What is motor neurone disease (MND)

A closer look at MND

Motor neurone disease is also known as amyotrophic lateral sclerosis (ALS) or Lou Gehrig’s Disease. It is an umbrella term for a group of diseases affecting motor neurons.  

There are two main types of motor neurons: 

• Upper motor neurons (UMN): nerves in the brain that connect to the lower motor neurons in the spinal cord. 
• Lower motor neurons (LMN): nerves in the spinal cord connecting to the upper motor neurons to send signals to activate muscles. 

For those living with MND, the motor neurons in their body become damaged and die. With little, or no, motor neurons to activate them, the muscles begin to weaken and waste. Over time, suffers lose the ability to walk, talk, swallow and, breathe. 

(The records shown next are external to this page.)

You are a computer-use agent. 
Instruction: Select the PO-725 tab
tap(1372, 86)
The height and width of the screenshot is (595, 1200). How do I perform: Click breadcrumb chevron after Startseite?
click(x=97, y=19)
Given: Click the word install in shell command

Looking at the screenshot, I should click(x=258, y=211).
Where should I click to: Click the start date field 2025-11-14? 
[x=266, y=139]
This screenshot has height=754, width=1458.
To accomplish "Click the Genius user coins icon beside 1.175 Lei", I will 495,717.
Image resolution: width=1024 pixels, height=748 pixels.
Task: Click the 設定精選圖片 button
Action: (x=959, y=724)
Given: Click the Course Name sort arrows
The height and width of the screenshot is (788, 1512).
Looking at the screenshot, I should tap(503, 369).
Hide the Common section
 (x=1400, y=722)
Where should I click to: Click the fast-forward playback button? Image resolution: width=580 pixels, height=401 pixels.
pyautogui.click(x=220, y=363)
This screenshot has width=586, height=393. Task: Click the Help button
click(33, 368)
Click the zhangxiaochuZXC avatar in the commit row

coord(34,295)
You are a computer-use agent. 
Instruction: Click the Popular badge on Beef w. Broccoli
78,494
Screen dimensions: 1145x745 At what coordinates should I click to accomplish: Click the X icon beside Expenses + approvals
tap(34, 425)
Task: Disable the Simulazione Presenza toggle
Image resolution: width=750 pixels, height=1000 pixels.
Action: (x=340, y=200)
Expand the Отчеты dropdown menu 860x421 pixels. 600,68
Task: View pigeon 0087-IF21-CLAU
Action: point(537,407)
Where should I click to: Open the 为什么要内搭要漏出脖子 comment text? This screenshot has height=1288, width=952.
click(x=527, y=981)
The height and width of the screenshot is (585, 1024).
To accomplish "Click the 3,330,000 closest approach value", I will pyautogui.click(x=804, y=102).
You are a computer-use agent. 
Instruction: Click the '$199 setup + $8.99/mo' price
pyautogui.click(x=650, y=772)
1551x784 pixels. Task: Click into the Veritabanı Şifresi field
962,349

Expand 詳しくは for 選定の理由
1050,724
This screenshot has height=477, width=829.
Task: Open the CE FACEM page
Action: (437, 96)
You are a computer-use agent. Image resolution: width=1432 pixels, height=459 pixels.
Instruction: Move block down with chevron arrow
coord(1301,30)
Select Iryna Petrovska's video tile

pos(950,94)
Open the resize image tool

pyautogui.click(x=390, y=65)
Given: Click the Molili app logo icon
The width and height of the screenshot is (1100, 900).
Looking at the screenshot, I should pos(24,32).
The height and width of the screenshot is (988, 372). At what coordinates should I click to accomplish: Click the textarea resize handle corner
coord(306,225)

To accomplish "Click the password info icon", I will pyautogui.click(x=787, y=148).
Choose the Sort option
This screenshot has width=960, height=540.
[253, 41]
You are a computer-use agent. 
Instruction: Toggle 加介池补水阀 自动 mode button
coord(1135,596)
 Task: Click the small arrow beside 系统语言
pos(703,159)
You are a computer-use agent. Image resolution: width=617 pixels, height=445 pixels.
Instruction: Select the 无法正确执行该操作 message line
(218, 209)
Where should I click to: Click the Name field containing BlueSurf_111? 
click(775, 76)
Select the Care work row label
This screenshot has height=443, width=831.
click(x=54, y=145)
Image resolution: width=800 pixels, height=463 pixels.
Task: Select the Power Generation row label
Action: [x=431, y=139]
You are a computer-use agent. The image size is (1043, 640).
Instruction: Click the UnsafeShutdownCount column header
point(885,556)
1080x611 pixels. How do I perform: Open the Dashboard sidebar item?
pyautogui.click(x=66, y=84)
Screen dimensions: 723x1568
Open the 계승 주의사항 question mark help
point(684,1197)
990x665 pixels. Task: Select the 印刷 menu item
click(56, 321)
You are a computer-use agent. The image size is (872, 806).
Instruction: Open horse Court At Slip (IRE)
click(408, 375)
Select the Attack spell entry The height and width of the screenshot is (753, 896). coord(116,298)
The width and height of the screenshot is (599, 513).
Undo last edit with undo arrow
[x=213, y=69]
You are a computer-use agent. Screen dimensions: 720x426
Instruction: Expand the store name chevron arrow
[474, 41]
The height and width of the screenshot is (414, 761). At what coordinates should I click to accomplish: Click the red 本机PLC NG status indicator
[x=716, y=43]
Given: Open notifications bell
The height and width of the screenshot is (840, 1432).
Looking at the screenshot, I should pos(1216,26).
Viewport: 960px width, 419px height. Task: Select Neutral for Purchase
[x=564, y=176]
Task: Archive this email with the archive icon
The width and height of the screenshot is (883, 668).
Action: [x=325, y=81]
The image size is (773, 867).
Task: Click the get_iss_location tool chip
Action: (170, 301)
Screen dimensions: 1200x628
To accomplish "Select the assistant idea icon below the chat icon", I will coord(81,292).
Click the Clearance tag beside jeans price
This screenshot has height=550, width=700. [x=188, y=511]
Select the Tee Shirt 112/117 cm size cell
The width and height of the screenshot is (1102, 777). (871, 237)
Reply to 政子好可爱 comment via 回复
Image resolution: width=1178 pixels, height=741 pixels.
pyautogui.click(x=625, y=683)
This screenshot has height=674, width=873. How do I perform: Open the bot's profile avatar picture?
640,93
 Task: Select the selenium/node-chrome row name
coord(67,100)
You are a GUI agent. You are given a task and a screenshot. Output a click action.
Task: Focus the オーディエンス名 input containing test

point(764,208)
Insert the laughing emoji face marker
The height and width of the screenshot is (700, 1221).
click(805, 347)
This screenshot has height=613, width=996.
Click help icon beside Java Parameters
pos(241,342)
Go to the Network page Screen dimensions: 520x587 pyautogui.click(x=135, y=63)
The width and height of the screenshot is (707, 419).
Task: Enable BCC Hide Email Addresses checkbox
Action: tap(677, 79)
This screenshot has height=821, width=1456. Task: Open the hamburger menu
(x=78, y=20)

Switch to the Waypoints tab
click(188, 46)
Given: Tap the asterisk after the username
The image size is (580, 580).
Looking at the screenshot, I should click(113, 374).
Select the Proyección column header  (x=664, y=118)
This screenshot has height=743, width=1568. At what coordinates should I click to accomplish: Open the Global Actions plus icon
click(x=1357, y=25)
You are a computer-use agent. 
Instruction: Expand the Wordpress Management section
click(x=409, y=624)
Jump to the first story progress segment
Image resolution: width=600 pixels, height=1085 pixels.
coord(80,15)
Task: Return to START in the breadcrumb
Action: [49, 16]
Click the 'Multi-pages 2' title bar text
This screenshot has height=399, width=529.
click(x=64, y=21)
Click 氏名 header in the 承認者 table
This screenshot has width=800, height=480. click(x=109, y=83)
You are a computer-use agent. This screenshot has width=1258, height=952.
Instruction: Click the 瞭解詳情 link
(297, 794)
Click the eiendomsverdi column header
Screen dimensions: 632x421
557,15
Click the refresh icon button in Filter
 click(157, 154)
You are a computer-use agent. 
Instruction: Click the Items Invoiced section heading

As MND weakens the muscles, individuals lose the ability to move, eventually becoming immobile. Despite this, most keep their mental clarity even as their physical abilities decline. 

What makes MND hard to treat?

While a lot of progress has been made in the last 10 years, there is still no treatment for MND.  

MND is a group of diseases with multiple causes, rather than a single cause. This is why it is so difficult to treat, and why funding research to develop effective treatments and diagnostic tests is so vital. 

1. There are different forms of MND

Mutations in different genes are linked to some forms of MND.  

Around 10% of people diagnosed have inherited a genetic mutation from a family member with MND. This inherited form of MND is known as “familial MND”. The most common gene mutations associated with these inherited forms are SOD1, TDP43, FUS, C9ORF72 and NEK1. It’s important to note that not everyone with a known gene mutation will have MND.  

Of people diagnosed with MND, 90% are the only known member in the family to receive a diagnosis. This is known as “sporadic MND”. While there may be a genetic factor, environmental factors may also play a part in the development of MND.  

2. Environmental risk factors

A combination of genetic mutations and environmental influences play a role in someone developing MND. Environmental risk factors that may be associated with MND include:  

• Lifestyle 
• Mechanical and/or electrical trauma 
• High levels of exercise 
• Environmental exposure to chemicals, pesticides, or heavy metals  

However, there is no clear link between someone’s lifestyle and environment and the development of MND, and hence not yet possible to suggest ways to reduce the risk of developing MND.   

Care and Quality of Life

There is no treatment for MND. But there are ways to manage symptoms and improve the quality of life of someone living with MND.   

Medications like Riluzole and Toferson (only for those with a particular genetic mutation) may slow the progression of disease slightly in some cases. Other drugs may be available to manage symptoms such as muscle stiffness, pain or depression.  

Multidisciplinary care has been shown to improve the quality of life of a person living with MND, and potentially extending life. A multidisciplinary care team includes a team of health professionals, such as: 

• GPs 
• neurologists 
• nurses
• physiotherapists 
• speech therapists 
• respiratory physiotherapists 
• dietitians 
• palliative health care professionals 
• social workers and professional carers and more 

These professionals work together to deliver care and support to address the complex health needs of a person living with MND.    

MND is a devastating condition. Supportive care and early intervention can improve patients’ quality of life and help manage the challenges they face. 

The impact of FightMND

FightMND is one of the world’s largest funders of MND research and care projects to support those living with MND . Our investments have increased the number potential drugs to treat MND, and improved access for Australians living with MND to participate in clinical trials, providing hope for those who are currently living with the disease.